Viewpoints: Health care 'price gouging;' Health law pushing employers to cut workers' hours; Medicare spending must be tamed

Published on February 26, 2013 at 12:16 AM · No Comments

The Wall Street Journal's Corporate Intelligence: America's Doctors Feel The Heat
Steven Brill's cover story on the Looking Glass world of healthcare pricing may be the longest article Time Magazine has ever published, but more importantly, it is a fresh sign that the medical-industrial complex should be worried as the deadline for launching Obamacare rolls closer (Joseph B. White, 2/22).

Bloomberg: Bringing Down Health-Care Costs Isn't Always Complicated
Accustomed as we are to thinking of hospitals as beneficent providers of lifesaving and often charitable care, it comes as a shock to learn how many are engaging in, not to put too fine a point on it, price gouging. As Steven Brill shows in his cover story in this weeks' Time magazine, nonprofit hospitals, even more than for-profit ones, chase 12 percent profit margins with eye-popping markups on everything from cardio stress tests to gauze pads (2/24).

Reuters: Don't Let Doctors' Incomes Derail Healthcare-Cost Reform
In his conclusion, Brill says -; again, without adducing any evidence whatsoever -; that "we've squeezed the doctors who don't own their own clinics, don't work as drug or device consultants or don't otherwise game a system that is so game able". It's a bit weird, the degree to which Brill cares so greatly about keeping doctors' salaries high: he certainly doesn't think the same way about teachers (Felix Salmon, 2/24).

Slate: Steven Brill's Opus on Health Care
The analytic core of the article shows that when it comes to hospital prices, who pays determines how high the price is. When an individual patient comes through the door of a hospital for treatment, he or she is subjected to wild price gouging. ... No insurer worth anything would actually pay the crazy-high rates hospitals charge to individuals. But in most markets, the hospitals have more bargaining leverage than the insurance companies, so there's still ample gouging. The best bargainer of all is Medicare, which is huge and can force hospitals to accept something much closer to marginal cost pricing, although even this is undermined in key areas (prescription drugs, for example) by interest group lobbying (Matthew Yglesias, 2/22). 

The New York Times: Overcoming Obstacles To Better Health Care
Unfortunately, no single change will transform our health care delivery system into one that we can afford. We are going to have to try lots of new approaches that depart from standard practices. I have several suggestions that I think would help, including an experiment that would require a change in either state or federal regulations: giving some high-quality health care providers the opportunity to practice in a world without malpractice lawsuits (Richard H. Thaler, 2/23).
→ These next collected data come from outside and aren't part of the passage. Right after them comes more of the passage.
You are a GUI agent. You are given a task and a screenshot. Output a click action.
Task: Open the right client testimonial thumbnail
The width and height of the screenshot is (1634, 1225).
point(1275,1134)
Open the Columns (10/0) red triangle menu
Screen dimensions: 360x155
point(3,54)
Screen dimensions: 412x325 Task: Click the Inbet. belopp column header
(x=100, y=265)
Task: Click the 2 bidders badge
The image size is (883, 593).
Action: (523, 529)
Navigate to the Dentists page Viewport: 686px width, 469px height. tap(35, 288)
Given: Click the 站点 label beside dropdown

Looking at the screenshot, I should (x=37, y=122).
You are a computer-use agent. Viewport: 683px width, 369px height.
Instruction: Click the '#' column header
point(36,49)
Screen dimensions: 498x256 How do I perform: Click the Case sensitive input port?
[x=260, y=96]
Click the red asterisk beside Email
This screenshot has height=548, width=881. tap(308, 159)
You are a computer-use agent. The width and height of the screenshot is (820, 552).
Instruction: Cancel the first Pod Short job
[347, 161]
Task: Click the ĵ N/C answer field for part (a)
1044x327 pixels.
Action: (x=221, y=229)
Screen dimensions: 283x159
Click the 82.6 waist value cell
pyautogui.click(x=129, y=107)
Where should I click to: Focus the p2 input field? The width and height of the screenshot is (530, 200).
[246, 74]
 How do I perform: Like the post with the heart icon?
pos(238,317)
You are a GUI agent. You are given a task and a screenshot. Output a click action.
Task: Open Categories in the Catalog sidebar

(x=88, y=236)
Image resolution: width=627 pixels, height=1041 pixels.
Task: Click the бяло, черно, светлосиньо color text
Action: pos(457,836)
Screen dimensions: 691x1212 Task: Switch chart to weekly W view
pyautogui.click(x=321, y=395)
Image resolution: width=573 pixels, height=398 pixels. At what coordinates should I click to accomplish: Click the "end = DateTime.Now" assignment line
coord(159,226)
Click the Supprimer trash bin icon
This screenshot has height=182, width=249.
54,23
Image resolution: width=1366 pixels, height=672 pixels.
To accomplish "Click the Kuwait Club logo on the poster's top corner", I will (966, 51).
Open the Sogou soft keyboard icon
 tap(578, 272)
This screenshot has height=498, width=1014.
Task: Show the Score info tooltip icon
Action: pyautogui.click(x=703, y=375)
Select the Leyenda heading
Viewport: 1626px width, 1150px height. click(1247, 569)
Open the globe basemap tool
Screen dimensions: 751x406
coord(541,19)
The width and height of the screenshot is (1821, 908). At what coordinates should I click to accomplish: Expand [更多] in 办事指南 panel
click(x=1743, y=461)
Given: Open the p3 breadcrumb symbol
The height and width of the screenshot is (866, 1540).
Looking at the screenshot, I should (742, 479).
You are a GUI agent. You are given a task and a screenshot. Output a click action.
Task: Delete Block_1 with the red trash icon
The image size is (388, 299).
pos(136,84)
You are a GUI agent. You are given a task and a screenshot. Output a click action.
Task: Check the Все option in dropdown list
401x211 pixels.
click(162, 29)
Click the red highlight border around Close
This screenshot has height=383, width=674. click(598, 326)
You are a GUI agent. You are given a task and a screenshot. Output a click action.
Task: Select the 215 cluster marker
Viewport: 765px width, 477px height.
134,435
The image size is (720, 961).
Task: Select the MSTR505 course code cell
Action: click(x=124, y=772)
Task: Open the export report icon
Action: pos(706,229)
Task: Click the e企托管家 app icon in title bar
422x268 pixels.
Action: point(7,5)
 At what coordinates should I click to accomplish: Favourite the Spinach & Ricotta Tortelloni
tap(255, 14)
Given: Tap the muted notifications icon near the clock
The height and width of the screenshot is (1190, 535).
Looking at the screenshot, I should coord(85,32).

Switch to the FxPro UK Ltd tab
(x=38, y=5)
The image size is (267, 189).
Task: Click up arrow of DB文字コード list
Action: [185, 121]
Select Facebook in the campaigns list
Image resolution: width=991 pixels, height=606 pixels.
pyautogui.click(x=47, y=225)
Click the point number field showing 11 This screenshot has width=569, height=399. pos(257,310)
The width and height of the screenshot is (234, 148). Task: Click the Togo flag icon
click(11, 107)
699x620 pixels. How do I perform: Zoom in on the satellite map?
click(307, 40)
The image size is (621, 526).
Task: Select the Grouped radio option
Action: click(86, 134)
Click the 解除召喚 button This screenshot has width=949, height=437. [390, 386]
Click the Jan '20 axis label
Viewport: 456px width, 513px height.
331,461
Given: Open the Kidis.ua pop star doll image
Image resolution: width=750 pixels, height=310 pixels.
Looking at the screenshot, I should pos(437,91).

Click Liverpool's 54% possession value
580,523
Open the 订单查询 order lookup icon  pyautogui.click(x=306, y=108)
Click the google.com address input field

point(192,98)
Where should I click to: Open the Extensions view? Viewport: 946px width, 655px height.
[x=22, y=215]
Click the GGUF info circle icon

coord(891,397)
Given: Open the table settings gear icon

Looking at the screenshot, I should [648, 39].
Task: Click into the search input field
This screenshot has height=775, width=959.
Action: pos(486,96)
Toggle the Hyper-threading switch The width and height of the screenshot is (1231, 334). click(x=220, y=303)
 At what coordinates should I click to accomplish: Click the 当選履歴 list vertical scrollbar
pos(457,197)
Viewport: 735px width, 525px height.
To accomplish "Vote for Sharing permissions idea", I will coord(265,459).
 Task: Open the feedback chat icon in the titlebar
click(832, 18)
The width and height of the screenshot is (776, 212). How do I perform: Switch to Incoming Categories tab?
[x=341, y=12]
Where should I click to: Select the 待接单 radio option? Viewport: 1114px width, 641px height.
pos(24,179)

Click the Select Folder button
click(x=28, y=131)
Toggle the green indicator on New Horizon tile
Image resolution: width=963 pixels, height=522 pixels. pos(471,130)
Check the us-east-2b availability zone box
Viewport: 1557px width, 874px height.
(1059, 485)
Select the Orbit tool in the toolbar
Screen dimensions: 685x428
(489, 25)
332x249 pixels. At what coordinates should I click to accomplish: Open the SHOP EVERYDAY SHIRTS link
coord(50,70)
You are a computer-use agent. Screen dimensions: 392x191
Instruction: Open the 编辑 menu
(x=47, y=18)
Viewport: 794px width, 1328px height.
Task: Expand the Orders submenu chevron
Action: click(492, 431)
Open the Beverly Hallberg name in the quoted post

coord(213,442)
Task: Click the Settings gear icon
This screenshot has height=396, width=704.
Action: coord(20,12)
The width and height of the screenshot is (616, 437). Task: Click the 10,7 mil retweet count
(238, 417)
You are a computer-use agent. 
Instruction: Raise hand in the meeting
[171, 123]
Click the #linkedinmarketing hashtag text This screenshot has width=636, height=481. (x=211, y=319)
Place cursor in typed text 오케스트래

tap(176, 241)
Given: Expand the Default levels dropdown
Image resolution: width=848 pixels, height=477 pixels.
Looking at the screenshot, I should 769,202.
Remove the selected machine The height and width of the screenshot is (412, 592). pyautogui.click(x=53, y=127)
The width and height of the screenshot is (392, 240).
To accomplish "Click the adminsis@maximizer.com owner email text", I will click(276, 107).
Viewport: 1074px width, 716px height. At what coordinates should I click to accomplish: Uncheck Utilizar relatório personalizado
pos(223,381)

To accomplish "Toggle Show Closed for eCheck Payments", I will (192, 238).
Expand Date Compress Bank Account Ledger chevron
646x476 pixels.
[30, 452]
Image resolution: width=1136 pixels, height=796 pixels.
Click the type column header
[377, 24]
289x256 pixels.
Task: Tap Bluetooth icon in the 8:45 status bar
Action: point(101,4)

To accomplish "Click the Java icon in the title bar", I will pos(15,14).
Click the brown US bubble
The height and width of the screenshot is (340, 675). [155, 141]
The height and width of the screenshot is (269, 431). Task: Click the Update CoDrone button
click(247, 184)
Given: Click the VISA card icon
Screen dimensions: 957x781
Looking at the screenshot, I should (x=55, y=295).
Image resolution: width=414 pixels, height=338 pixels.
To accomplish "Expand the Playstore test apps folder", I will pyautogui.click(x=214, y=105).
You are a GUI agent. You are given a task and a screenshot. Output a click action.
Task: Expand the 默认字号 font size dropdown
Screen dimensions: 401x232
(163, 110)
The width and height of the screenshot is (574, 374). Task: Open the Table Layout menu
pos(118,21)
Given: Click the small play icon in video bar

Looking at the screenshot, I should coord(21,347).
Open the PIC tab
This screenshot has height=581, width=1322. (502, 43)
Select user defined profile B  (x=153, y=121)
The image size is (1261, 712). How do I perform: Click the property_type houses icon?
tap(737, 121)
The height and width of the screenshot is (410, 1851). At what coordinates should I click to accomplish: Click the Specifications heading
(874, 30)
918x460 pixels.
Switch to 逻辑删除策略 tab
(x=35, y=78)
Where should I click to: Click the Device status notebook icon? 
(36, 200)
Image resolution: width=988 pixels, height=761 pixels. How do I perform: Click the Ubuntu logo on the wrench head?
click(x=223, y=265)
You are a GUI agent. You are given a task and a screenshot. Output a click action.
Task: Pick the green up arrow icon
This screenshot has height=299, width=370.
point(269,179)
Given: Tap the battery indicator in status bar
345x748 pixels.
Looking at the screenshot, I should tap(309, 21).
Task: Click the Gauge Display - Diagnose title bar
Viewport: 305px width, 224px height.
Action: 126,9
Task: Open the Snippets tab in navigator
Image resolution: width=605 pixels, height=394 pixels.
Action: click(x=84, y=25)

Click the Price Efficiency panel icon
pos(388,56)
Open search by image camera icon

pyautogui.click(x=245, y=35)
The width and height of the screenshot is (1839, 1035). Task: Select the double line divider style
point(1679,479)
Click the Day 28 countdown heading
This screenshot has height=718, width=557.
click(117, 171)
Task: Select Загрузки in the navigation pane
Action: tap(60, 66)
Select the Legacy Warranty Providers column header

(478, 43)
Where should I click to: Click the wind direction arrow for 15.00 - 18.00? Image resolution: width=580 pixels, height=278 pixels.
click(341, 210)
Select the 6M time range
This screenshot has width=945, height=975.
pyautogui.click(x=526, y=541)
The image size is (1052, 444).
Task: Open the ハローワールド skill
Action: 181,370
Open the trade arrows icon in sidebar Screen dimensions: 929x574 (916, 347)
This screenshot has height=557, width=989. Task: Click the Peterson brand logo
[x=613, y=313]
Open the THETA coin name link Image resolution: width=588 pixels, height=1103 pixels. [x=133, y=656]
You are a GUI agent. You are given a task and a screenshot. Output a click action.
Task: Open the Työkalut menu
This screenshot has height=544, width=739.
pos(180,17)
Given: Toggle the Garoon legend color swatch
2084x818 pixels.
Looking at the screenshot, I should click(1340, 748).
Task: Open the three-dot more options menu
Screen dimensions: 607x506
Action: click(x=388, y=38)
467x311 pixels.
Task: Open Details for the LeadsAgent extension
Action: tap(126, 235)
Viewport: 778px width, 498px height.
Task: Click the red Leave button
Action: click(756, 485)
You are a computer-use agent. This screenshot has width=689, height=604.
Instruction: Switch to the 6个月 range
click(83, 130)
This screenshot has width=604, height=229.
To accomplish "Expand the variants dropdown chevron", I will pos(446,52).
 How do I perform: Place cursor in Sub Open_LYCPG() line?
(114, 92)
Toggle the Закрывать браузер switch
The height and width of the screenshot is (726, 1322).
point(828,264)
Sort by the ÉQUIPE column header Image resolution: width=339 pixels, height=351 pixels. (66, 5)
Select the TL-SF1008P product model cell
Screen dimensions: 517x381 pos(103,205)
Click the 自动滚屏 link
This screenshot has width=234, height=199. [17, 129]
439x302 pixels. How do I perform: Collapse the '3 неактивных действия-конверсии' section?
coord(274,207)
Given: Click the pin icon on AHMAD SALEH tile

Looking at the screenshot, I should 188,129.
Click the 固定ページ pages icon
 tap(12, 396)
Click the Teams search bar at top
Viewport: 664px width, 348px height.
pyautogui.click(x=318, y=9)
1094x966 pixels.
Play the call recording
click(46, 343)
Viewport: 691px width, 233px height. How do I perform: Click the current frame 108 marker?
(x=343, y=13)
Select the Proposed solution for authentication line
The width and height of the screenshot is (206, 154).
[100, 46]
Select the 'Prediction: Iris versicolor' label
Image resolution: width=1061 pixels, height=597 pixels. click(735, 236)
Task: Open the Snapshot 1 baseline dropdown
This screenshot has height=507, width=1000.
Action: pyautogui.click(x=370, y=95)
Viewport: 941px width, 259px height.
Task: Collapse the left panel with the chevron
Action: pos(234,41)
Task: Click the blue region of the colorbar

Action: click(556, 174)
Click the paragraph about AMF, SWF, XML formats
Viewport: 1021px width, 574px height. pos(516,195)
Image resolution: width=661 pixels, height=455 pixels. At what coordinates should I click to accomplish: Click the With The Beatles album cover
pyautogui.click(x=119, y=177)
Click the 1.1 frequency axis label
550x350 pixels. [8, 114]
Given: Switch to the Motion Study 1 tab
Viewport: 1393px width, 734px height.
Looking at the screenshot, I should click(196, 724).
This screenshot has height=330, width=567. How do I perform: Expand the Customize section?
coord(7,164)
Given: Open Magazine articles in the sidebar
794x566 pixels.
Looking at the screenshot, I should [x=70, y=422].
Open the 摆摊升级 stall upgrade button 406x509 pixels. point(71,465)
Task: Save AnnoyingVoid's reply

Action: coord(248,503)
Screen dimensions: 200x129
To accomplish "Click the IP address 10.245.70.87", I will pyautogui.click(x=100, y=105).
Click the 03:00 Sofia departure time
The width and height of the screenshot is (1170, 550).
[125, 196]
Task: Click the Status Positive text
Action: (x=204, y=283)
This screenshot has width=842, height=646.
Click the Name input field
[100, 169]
The Wall Street Journal: ObamaCare And The '29ers'
Welcome to the strange new world of small-business hiring under ObamaCare. The law requires firms with 50 or more "full-time equivalent workers" to offer health plans to employees who work more than 30 hours a week. (The law says "equivalent" because two 15 hour a week workers equal one full-time worker.) Employers that pass the 50-employee threshold and don't offer insurance face a $2,000 penalty for each uncovered worker beyond 30 employees. So by hiring the 50th worker, the firm pays a penalty on the previous 20 as well (2/22).

USA Today: Medicare Spending Makes Me Ill
I'm no expert on Medicare, but I've seen enough recently of what it's paying for to gain a clear and troubling insight into why it's projected to go broke in just 11 more years. What I've witnessed makes me want to scream a plea that when the politicians in Washington debate entitlement reform in the coming weeks, they'll muster enough backbone to do something about it (Don Campbell, 2/24).

Los Angeles Times: D.C. Doubles Down On The Sequester
Most Americans do want to cut federal spending in general. But when it comes to individual programs, they want to protect them. The Pew poll found that a majority favored cuts in only one area: foreign aid. Most respondents didn't want cuts in education, healthcare, unemployment benefits or defense. That's why the administration has offered deliberately dramatic forecasts of what spending cuts could mean, from canceled military operations and reduced Border Patrol surveillance to fewer AIDS tests, fewer children in Head Start and even potential meat (Doyle McManus, 2/24).